Where I really need to go is to the Hasaniyya library, which is in the palace compound, and which apparently has a lot of things that are relevant to what I'm looking for, specifically, official correspondence having to do with granting/denying permission to the moriscos to live in specific places, and building documentation/building permits/property transfers. I've only been in the Hasaniyya once before. Um, it's a bit of a hike, and the palace compound intimidates me as, I imagine, it's supposed to do.

Friday, December 09, 2005

Settled in. Sort of.

So, I know that I said that I would rant about Royal Air Maroc for a bit, but I'll leave that for another day. For now, I'll just be happyt hat I've found an internet café that lets me connect my own computer so I don't have to deal with terrible foreign keyboards. Finding the colon is the worst!

I've kind of settled in in Morocco. As in, I don't exactly have a place tolive yet, but I'm staying with friends who have invited me to stay with them indefinitely. Mind you, this isn't exactly something that I want to do, since they're a Moroccan family and maybe I jsut want to go and mope in a corner by myself, but for now it's a lot of fun. They feed me couscous and make fun of me and help me to read stuff in Arabic, and I teach them They Might Be Giants songs and make fun of them back. They've got a comfortable, fairly large house in the Oudaya casbah, which is where I lived when I was here in Morocco the first time (in 2003.)
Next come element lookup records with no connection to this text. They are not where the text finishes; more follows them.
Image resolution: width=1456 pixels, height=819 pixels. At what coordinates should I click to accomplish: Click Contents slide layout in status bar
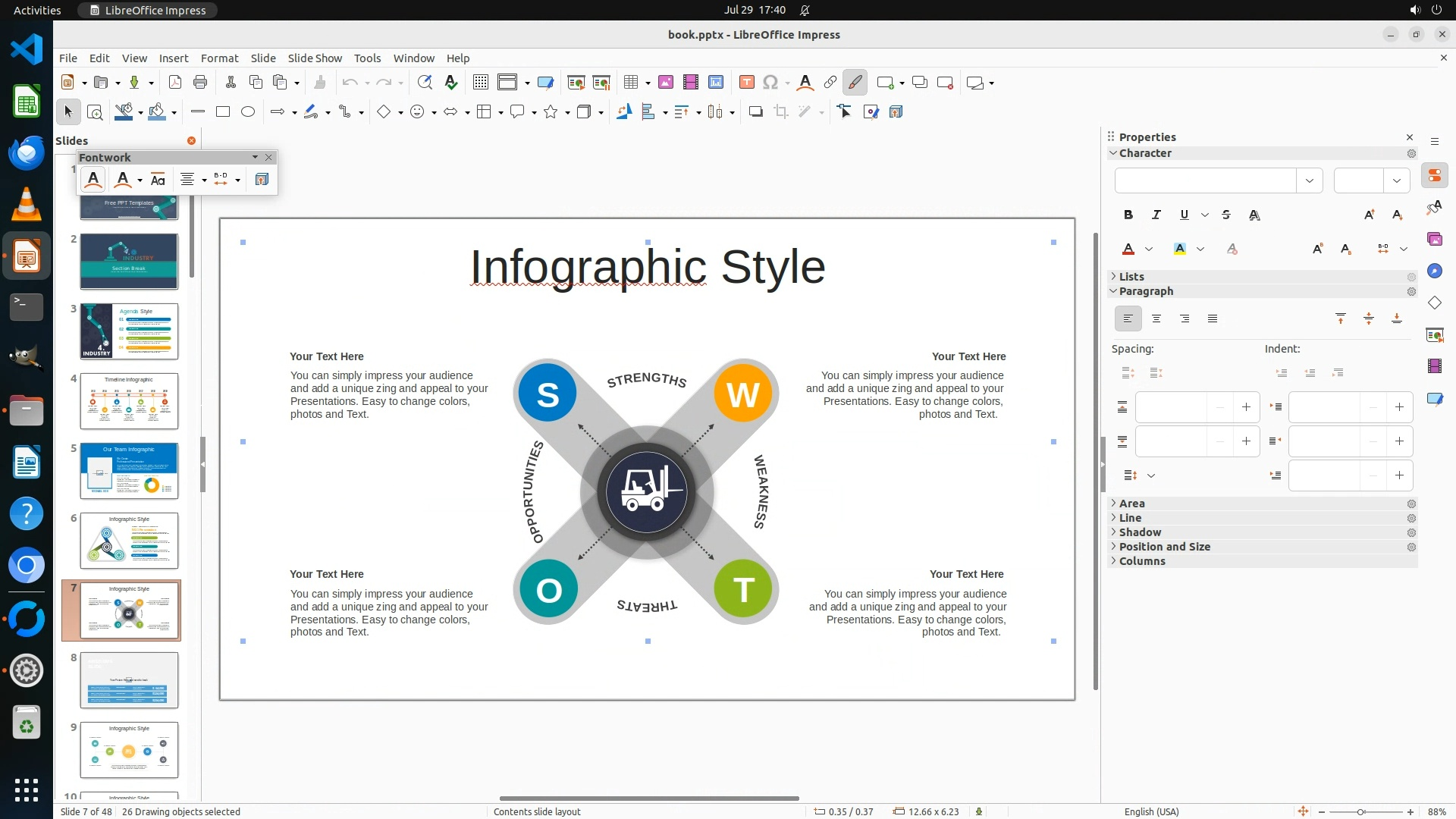pos(537,811)
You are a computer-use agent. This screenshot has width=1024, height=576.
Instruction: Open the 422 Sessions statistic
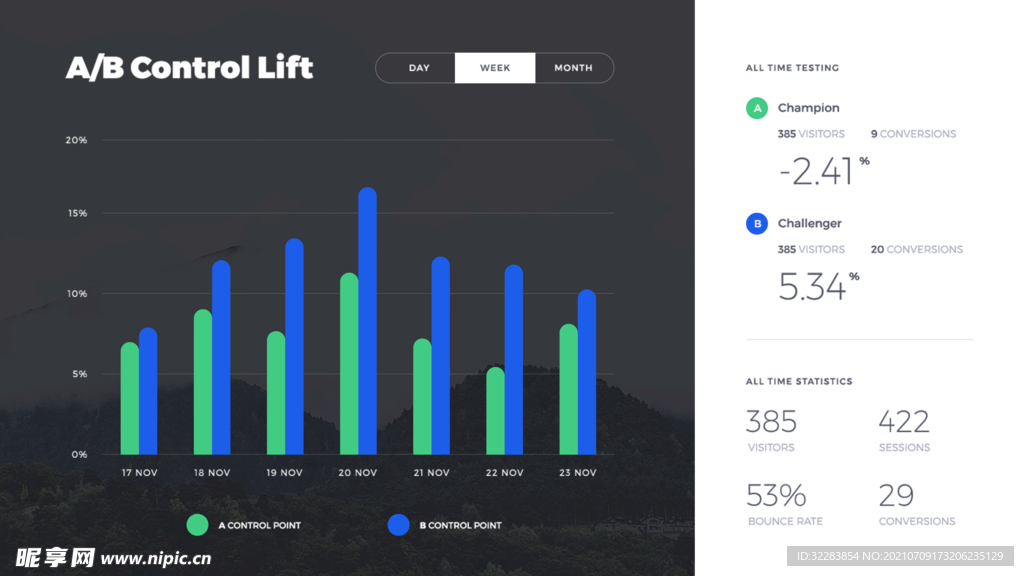[904, 430]
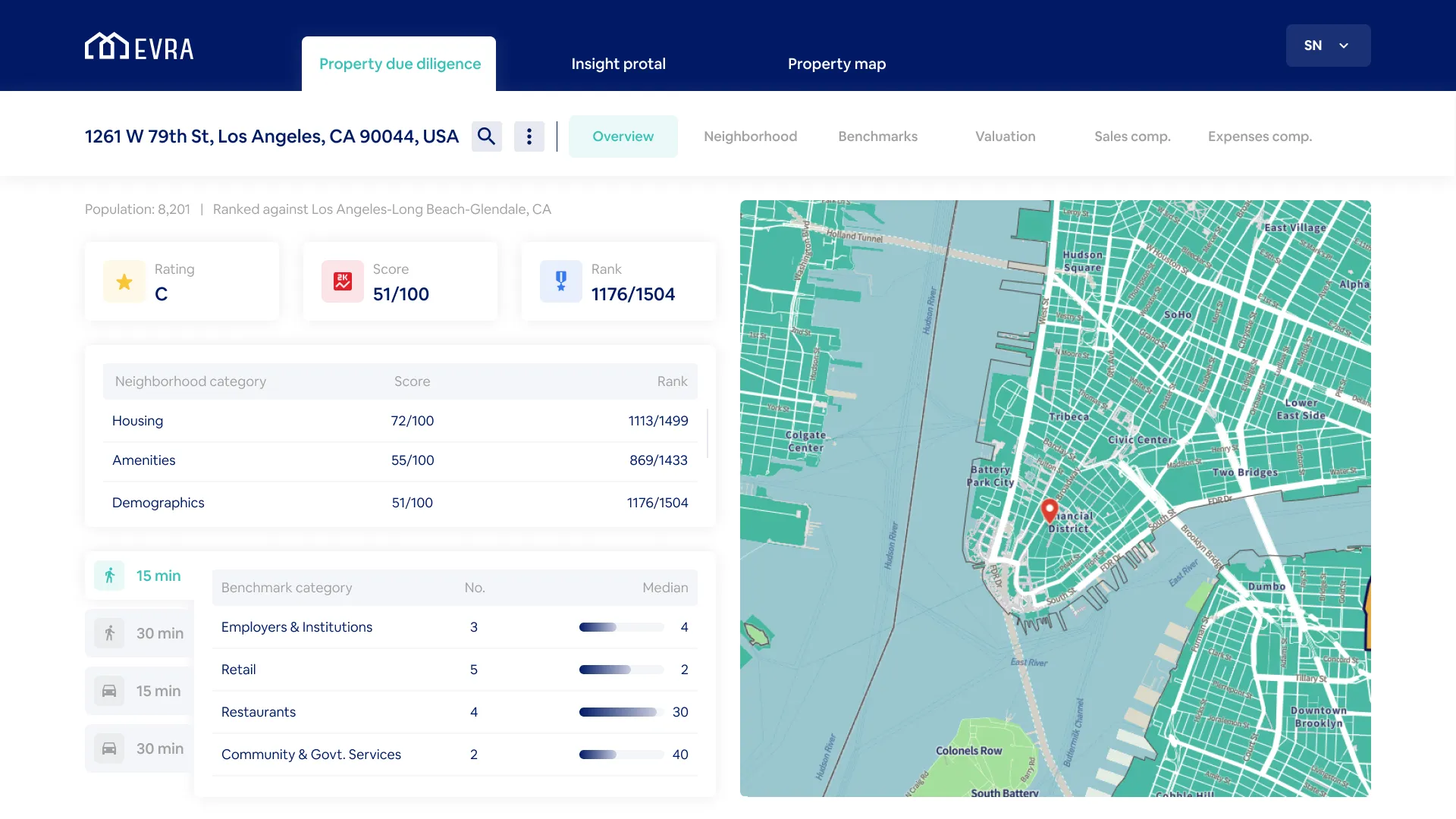Click the Restaurants median progress bar
The width and height of the screenshot is (1456, 819).
coord(618,712)
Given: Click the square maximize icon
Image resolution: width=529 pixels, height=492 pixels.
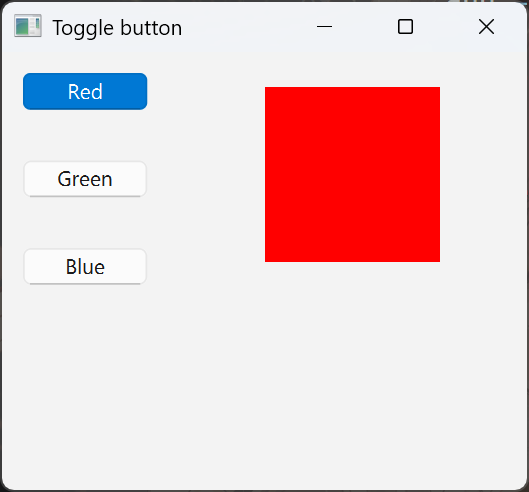Looking at the screenshot, I should coord(405,27).
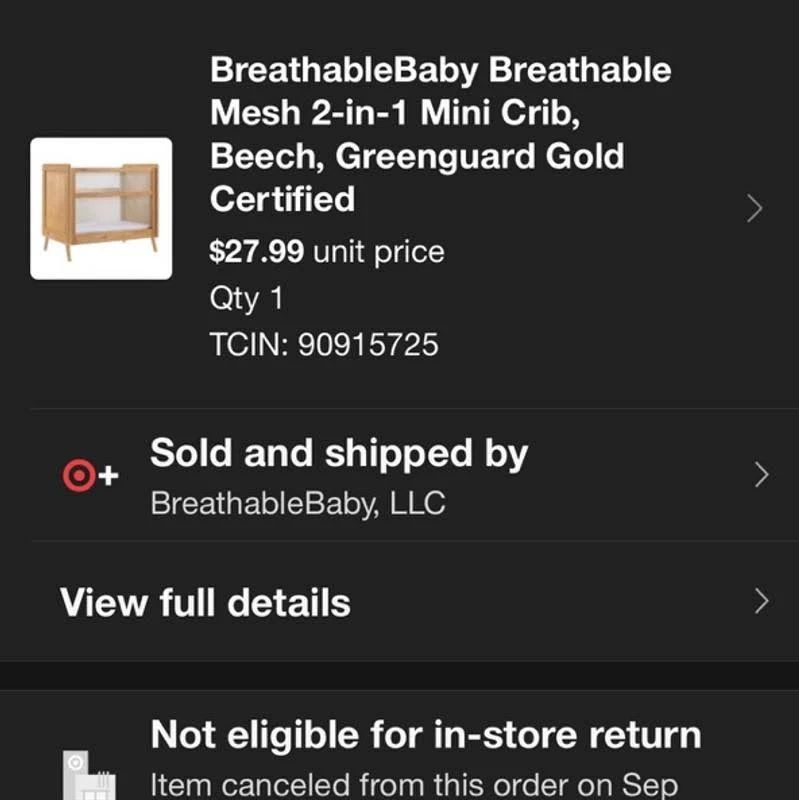This screenshot has width=799, height=800.
Task: Tap the wooden crib picture in thumbnail
Action: (101, 210)
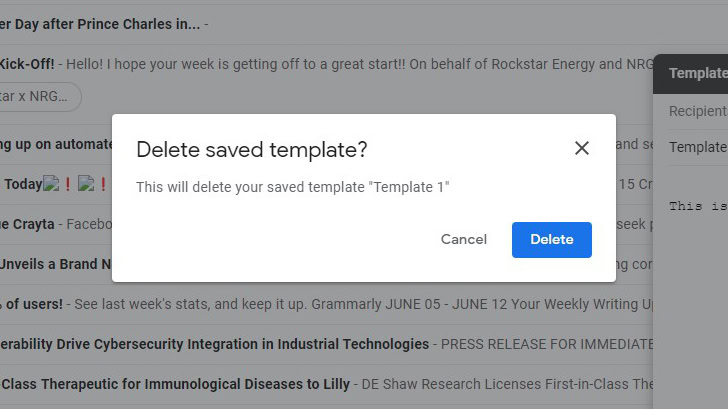Open the 'Unveils a Brand N' email
This screenshot has width=728, height=409.
click(55, 264)
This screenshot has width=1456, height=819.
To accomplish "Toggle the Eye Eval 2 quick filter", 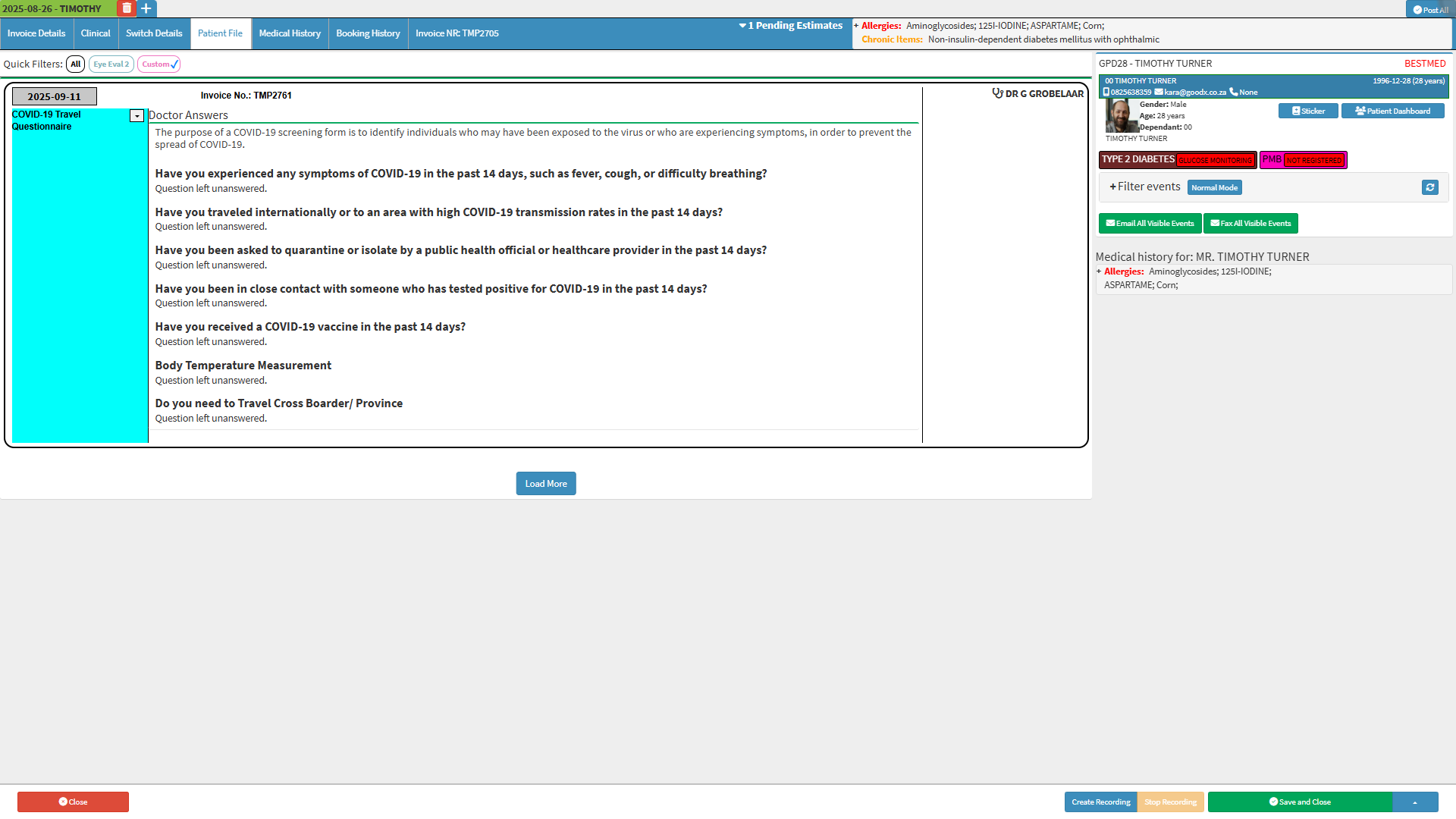I will (111, 64).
Um, there's no land line where I'm staying, though, and the decent internet café is on the other side of the medina. There's a terrible internet café in the medina, but it's slow and dirty and has loads of terrible popup windows, and you have to wait forever and a day. The internet café that I used to like when I was here before is still around, and (bonus), they let you hook up your own computer. May I never have to bother with the French keyboard layout again.

Saturday, December 03, 2005

The Couscous portion of the research sandwich begins

So, after the day from hell, in which my air tickets only arrived three hours before departure time, I am finally in Morocco. In Rabat now, will be in Fes tomorrow for a couple of days, and then I will be back here to settle in. I have no idea how to male an apostrophe on this keyboard. Ah, well.

My next posting will be about my disdain for Royal Air Maroc and their cavalier attituted towards ticket delivery.